Por Cristina Maruri
Hay muchos lugares que llevo en mi alma, sin embargo, de todos ellos destaco una inmensa pradera, en la que dio mil vueltas mi tierra.
Accedí a ella por un bosque encantado, un angosto camino y un más aún estrecho puente, que atravesé sobrevolando un río.
Seguía a tu espalda, y a la mía empujaba clandestino el destino que, tramposo, callaba. Se hizo la luz, desaparecieron las sombras, y el sol se convirtió en emperador de todo cuanto nos rodeaba.
Niñas ofreciendo recuerdos, sueños convertidos en barquitos de papiro. Niños jugando con un balón que hacía tiempo había dejado de serlo, al no quedar en él ni aire ni redondez. Mujeres portadoras de bebés momificados y pies descalzos, pies descalzos, pies descalzos.
Tu brazo tostado, más alargado que los rayos oblicuos de un sol que bostezaba, señalaron el lugar del que emanaba la vida, convertida en poderoso estruendo de agua, saltando al suelo desde la colina. Herida al chocar contra las rocas; se descomponía en millares de vaporizadas gotas, coloreadas en todas y en cada una de las tonalidades del arco iris, al amarse sol y agua, sin que nadie lo pudiera evitar. Tal era la fuerza aquella tarde, que unía el cielo con la ley de la gravedad.
Mis ojos quedaron atrapados entre tanto brillar; verde, azul e infinito. Durante un tiempo que no computé, dejé de ser yo, de estar allí, para por el Nilo navegar y por todo un continente. Mientras mis ojos quedaban definitivamente atrapados en el abismo de los tuyos, mucho más profundo de lo que nadie pudiera sospechar.
Una galaxia formada por dos planetas que escribían en tu mirar: “varias muertes hay ya en mi vida”, y se leía con tanta claridad.
Pero había algo más escondido tras los visillos de tu cristalino.
Un corazón que temeroso palpitaba y al que nunca, por más que lo hubieran intentado, nadie se había podido aproximar. Tal era su capacidad de amar, tal era su pureza, generosidad y bondad.
Capaz de hacer desaparecer hasta la fragilidad del cristal y dejar sin olas el mar. Agotar la saliva en la boca de un charlatán. Guardar todos mis besos y los de todos los cuentos, en el arcón de tu desván.
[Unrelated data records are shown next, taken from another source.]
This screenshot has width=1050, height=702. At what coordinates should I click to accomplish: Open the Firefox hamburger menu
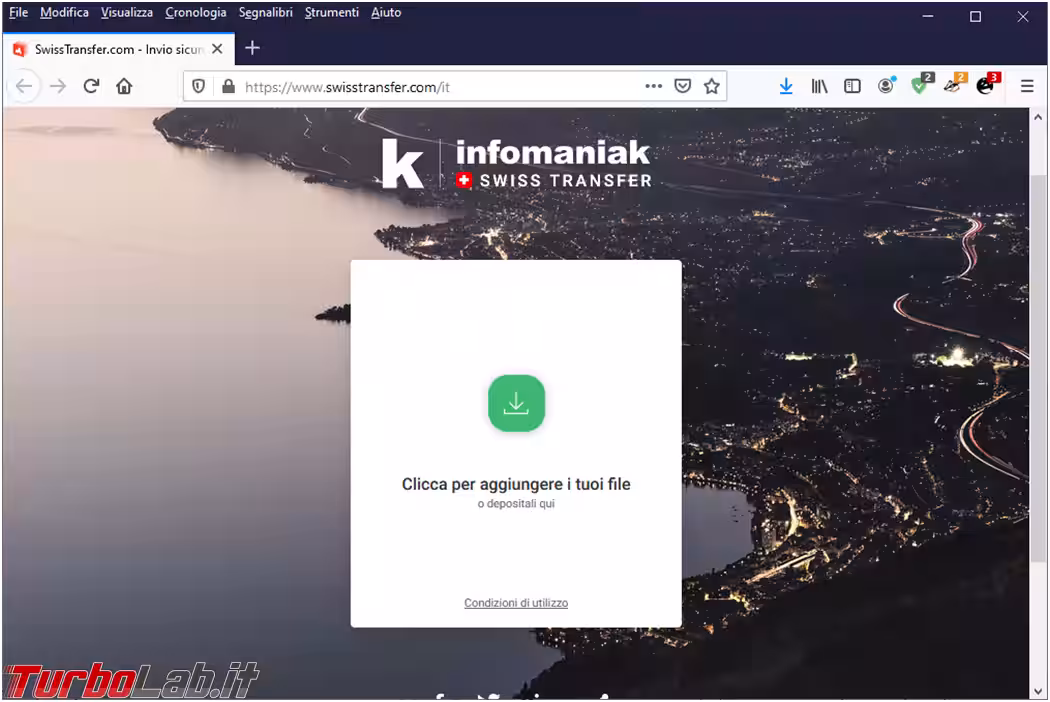coord(1027,86)
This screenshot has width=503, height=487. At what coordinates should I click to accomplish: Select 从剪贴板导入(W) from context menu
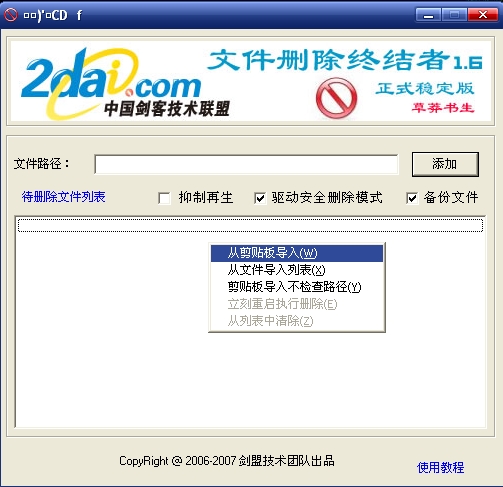coord(297,253)
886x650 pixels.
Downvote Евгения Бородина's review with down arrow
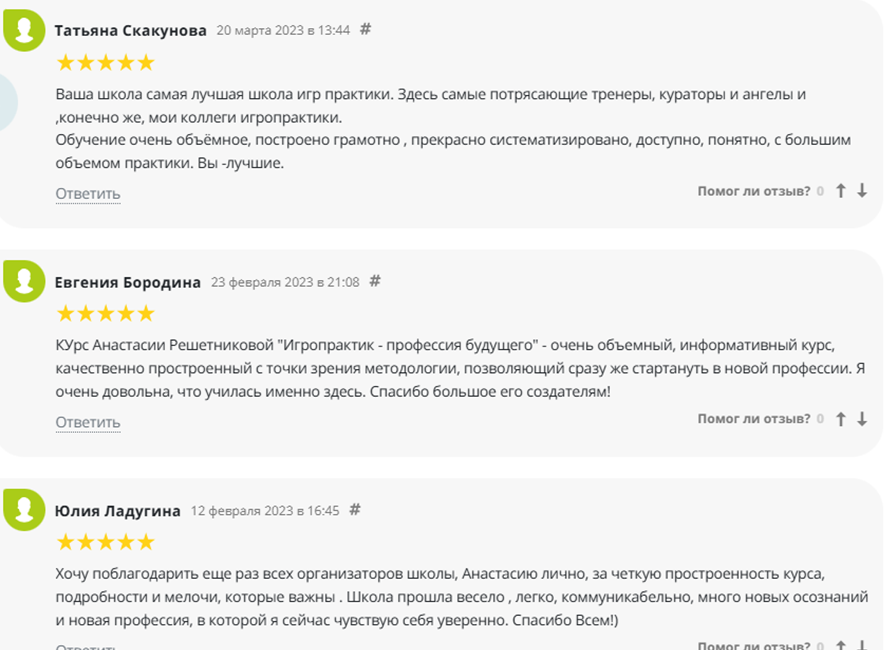point(863,420)
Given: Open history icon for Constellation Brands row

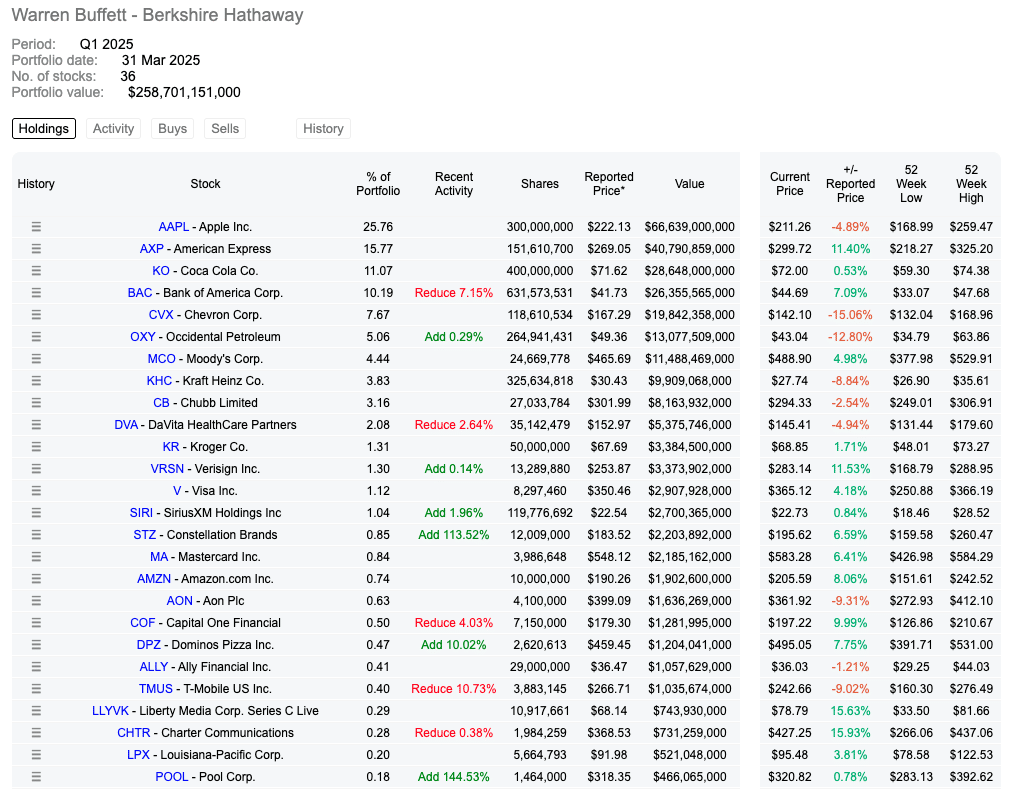Looking at the screenshot, I should [x=36, y=535].
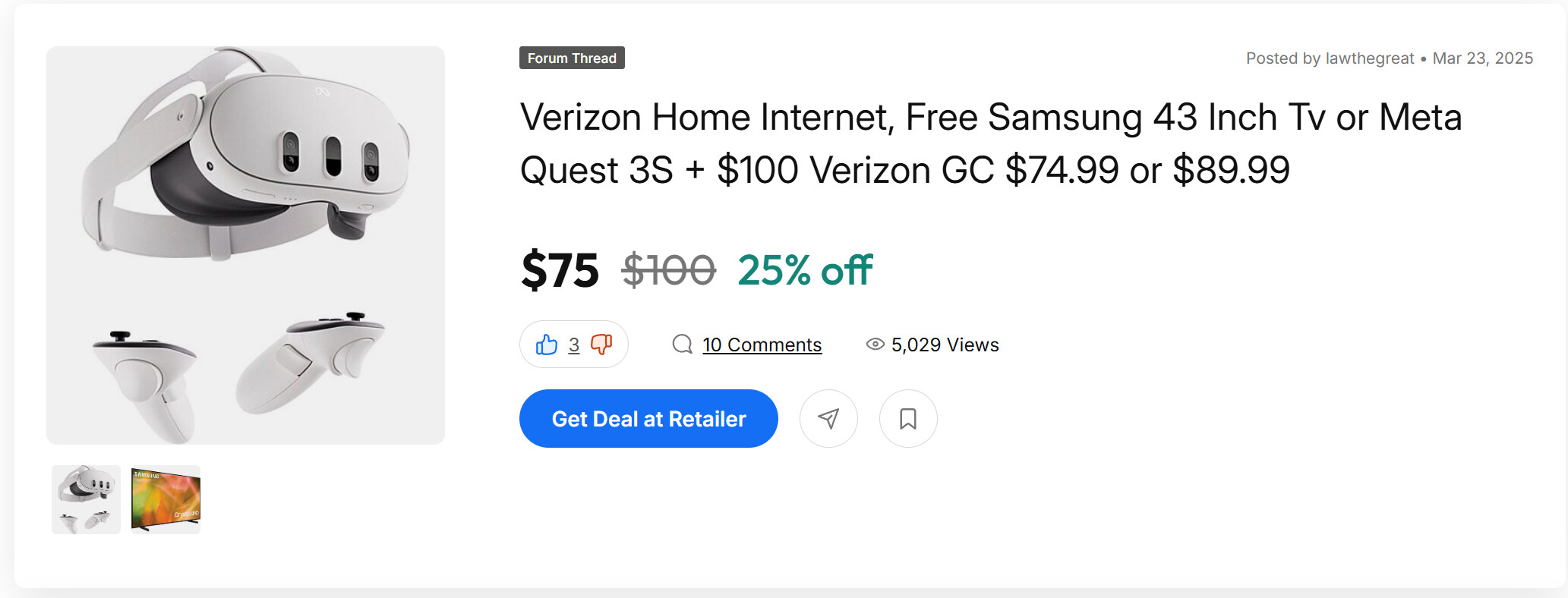Click the Mar 23, 2025 post date

click(1482, 58)
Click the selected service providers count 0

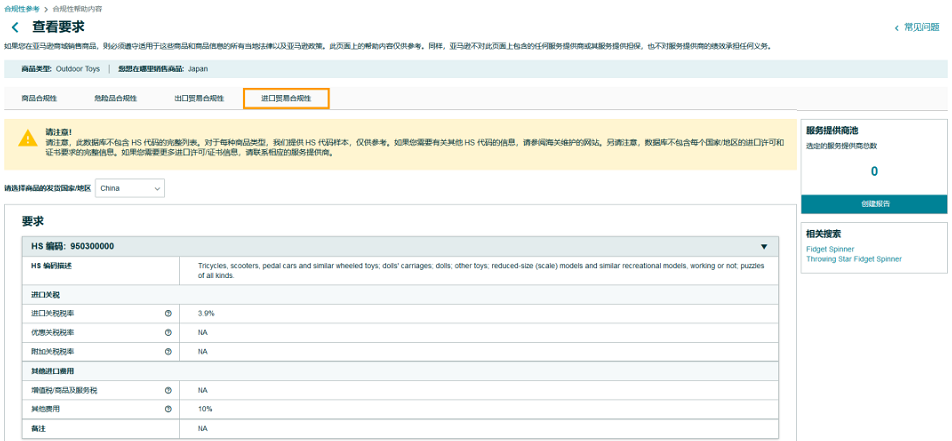(x=874, y=171)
Y para qué esperar, si se nos apareció la eternidad. Por qué no empezar, hasta llegar a descoser cada hebra del vestido de mi cuerpo y de mi alma, hechos a la medida de tu dedal.
Convirtiendo, el pasado campesino en presente nobiliario y en un futuro reinado; la arcilla en barro. Siendo dos estrellas fugaces sobre un océano de amor perpetuo.
Desde aquel instante, cualquiera que dirija su mirada hacia el horizonte, verá por siempre y en cada atardecer, dos pájaros dorados entrelazar sus alas cuando atisbe el milagro: el nacimiento del Blue Nile.